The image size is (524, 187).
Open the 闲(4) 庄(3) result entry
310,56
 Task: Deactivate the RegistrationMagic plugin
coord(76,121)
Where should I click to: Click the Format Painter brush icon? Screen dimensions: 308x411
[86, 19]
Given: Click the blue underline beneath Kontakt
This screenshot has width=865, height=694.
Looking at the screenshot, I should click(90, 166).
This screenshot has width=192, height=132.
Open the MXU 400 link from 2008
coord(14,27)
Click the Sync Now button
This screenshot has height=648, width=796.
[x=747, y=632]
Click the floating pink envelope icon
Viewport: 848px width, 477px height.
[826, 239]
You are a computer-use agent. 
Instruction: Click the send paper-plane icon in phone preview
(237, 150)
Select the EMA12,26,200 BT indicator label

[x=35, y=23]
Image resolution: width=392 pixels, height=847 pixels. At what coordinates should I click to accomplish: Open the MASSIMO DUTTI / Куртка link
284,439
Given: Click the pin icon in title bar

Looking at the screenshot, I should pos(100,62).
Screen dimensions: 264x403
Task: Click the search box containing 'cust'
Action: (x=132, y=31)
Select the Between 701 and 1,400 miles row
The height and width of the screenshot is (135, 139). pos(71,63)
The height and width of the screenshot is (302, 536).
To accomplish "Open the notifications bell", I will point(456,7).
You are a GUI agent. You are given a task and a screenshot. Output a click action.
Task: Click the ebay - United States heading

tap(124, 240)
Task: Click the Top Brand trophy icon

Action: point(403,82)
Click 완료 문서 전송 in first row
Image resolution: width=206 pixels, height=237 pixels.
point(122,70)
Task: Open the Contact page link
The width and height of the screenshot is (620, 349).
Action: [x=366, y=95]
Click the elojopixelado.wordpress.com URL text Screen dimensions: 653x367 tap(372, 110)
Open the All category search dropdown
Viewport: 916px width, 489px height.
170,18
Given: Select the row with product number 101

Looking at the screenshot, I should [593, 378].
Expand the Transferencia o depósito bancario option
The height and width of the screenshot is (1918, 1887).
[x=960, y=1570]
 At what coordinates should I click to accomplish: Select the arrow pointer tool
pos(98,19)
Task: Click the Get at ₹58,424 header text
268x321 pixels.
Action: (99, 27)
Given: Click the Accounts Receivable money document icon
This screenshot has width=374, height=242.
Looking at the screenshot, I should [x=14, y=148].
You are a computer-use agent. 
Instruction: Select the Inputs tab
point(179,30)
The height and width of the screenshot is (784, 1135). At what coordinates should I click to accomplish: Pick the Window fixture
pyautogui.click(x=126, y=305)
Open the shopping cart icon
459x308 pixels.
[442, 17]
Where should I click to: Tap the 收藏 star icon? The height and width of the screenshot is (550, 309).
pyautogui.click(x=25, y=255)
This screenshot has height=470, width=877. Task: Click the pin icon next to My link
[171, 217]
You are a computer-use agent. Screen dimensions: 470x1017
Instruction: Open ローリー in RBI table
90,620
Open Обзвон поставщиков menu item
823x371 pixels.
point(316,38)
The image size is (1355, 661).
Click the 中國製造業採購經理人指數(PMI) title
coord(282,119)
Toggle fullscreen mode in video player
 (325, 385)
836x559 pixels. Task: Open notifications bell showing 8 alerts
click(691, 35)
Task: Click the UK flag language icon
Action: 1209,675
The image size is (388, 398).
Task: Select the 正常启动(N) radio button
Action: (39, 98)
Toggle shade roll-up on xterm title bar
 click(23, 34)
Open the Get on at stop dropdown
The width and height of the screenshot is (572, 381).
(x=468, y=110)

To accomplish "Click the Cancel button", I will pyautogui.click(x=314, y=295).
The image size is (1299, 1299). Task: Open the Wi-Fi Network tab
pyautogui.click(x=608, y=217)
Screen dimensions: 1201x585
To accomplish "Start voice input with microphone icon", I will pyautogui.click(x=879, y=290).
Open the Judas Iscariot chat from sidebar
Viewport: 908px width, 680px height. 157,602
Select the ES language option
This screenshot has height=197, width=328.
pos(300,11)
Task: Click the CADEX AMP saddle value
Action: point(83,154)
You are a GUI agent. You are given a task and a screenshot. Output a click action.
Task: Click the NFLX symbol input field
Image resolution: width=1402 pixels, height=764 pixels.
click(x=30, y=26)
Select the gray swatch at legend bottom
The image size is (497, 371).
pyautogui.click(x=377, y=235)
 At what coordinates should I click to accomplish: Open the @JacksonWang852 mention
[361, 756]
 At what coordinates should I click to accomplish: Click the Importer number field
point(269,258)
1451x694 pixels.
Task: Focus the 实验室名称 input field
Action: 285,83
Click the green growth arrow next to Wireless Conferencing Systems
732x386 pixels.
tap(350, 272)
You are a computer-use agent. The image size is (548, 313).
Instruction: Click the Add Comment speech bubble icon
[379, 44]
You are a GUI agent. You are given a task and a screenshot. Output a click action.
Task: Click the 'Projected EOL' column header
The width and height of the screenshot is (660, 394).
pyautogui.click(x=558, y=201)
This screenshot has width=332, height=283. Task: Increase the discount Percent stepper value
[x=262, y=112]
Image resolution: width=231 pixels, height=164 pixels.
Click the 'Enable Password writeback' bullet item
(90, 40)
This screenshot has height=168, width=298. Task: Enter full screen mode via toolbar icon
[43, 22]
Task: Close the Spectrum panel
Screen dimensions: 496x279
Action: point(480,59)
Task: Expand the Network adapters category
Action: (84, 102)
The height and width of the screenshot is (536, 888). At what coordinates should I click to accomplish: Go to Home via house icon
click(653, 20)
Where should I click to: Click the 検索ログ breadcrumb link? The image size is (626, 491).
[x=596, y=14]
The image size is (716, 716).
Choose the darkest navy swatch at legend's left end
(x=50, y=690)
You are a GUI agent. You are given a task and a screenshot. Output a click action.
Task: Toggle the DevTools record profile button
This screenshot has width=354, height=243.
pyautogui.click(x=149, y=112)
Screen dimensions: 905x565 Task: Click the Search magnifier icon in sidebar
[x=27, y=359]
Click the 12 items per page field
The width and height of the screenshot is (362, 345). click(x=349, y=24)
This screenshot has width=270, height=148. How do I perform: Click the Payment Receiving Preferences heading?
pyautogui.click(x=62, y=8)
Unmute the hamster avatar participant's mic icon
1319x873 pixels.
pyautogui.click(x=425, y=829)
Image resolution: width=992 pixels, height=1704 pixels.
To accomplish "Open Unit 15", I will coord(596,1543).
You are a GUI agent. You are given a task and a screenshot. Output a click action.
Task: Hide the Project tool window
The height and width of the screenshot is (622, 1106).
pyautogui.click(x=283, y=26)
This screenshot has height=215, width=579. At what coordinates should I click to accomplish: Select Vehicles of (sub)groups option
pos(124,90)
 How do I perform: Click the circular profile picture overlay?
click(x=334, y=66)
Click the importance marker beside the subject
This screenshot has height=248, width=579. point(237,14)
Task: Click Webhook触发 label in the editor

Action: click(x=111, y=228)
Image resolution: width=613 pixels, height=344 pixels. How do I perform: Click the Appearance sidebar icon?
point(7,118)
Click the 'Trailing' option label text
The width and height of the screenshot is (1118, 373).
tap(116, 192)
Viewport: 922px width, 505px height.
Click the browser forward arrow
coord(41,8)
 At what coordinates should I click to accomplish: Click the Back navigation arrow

===

» **YOUR ASSIGNMENT**
Copy out each line of the records where the word "computer" appears.

» **TASK ANSWER**
You are a computer-use agent. 
You are a computer-use agent. 
You are a computer-use agent. Screen dimensions: 470x1017
You are a computer-use agent. The image size is (548, 313).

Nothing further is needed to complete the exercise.